La diplomatie française est très habile. L'idée de la visite symbolique de Laurent Fabius en Iran est de repartir sur de nouvelles bases et de renouer le dialogue politique. Seuls les conservateurs iraniens les plus durs se sont opposés à la visite du ministre français des Affaires étrangères. Mais c'est une question de politique intérieure, la plupart des Iraniens souhaitent, eux aussi, remettre les compteurs à zéro avec la France.
Par ailleurs, le Medef a prévu de se rendre dans le pays pour que les entreprises françaises puissent réinvestir le marché iranien. Une visite de l'organisation patronale avait déjà eu lieu en 2014, mais elle avait été critiquée par les Etats-Unis à l'époque.
Le marché iranien s'ouvre au monde avec la levée des sanctions. Quels sont les principaux concurrents de la France ?
L’Allemagne est traditionnellement le pays qui a la plus grosse part de marché en Iran. Mais, plus globalement, c'est l'ensemble des pays européens qui veulent revenir dans le pays. Ils devront faire face à la concurrence des entreprises américaines qui souhaitent développer leur présence dans l'énergie ou le tourisme.

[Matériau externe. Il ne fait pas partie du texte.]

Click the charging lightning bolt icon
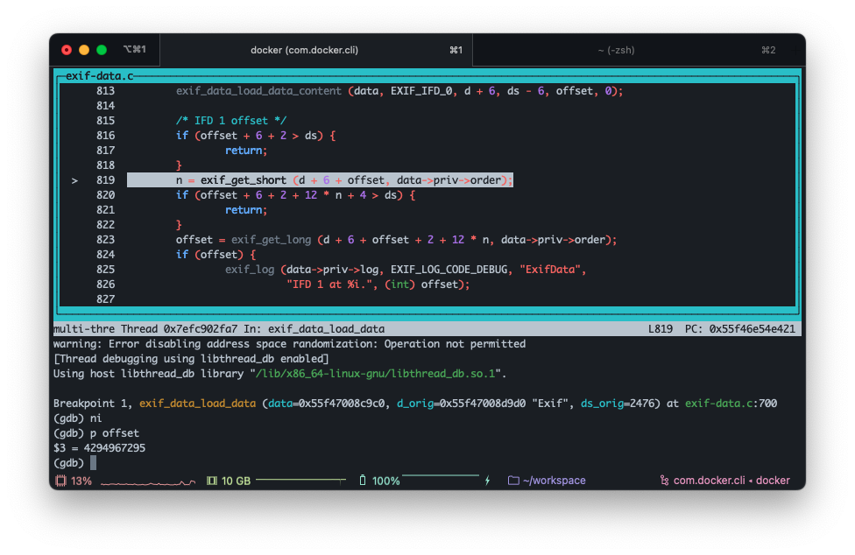 click(488, 481)
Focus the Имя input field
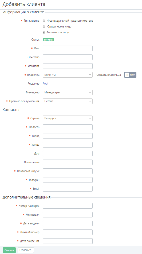 point(68,49)
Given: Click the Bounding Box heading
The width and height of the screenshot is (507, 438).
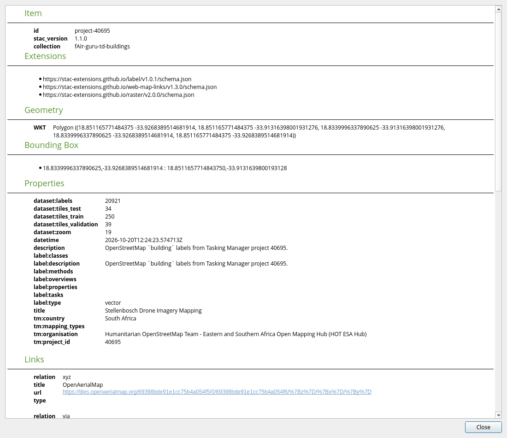Looking at the screenshot, I should point(52,145).
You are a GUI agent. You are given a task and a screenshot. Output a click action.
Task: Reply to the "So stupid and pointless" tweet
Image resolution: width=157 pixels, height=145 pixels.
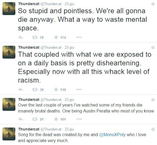pyautogui.click(x=21, y=38)
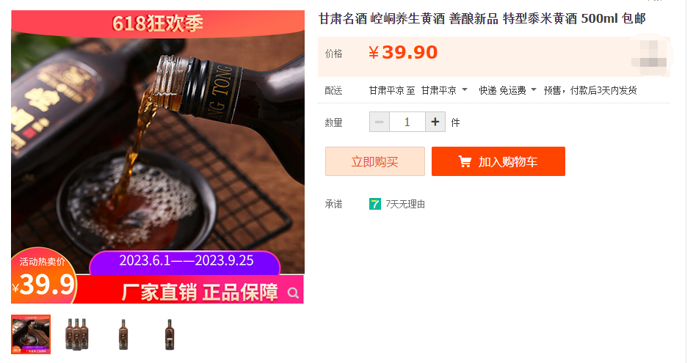Select the three bottles thumbnail

(77, 334)
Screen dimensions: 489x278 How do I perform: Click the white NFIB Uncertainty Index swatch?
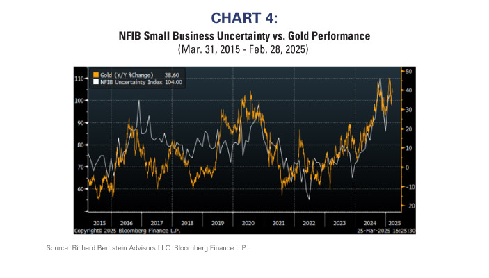(x=95, y=81)
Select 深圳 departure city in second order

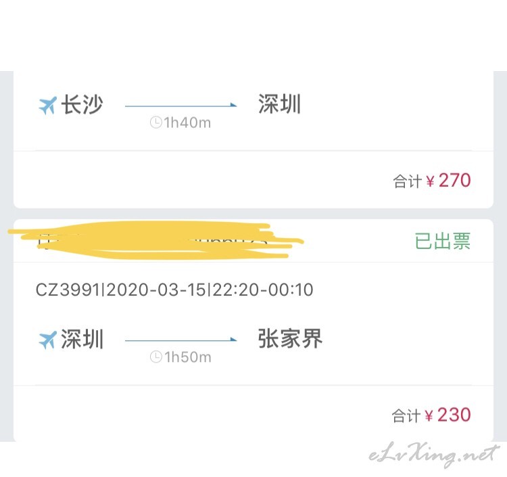(82, 339)
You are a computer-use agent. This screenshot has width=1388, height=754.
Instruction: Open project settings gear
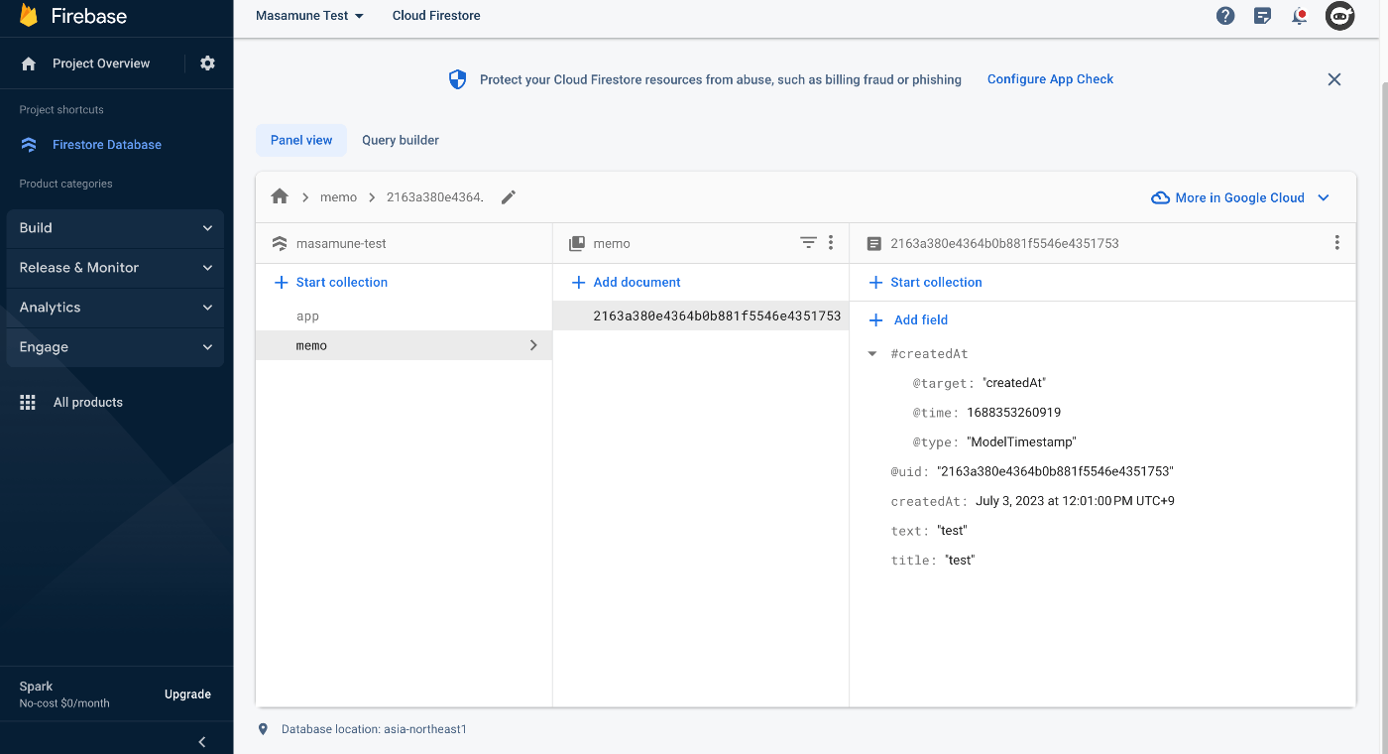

Les décideurs iraniens vont pouvoir faire jouer la concurrence. Les entreprises étrangères qui gagneront des marchés dans le pays seront surtout sélectionnées à partir de critères commerciaux et non politiques.
Leur volonté n'est pas simplement d'acheter des produits aux entreprises étrangères, ils veulent aussi développer les transferts de technologie pour que leur production nationale en tire un bénéfice. Cette ouverture doit aussi permettre à l'Iran de diversifier ses activités économiques pour être moins dépendant du pétrole, qui représente la moitié de ses recettes budgétaires.
Les perspectives de développement économique semblent importantes. Que représente ce marché iranien en terme de chiffres ?
Le marché représente 80 millions d'habitants. L'Iran est un pays riche qui a rarement des problèmes de paiement. De nombreux projets voient le jour, notamment dans le domaine de la construction. Le pays vit aussi une sorte de boom de la nouvelle économie avec le développement de l'informatique. Le pays pourrait aussi se positionner sur le textile, à la manière de l'Inde. C'est un peu comme un marché émergent, finalement.
La croissance économique est actuellement très faible. En 2015, elle oscille entre 1 et 2%. Mais, avec la levée des sanctions, elle pourrait atteindre 4 à 5% en 2016. Le pays s'est largement modernisé ces dernières années. Le secteur privé pourrait aussi se développer avec cette ouverture. Ces transformations sont intéressantes pour le chiffre d'affaires des entreprises qui souhaitent s'y installer.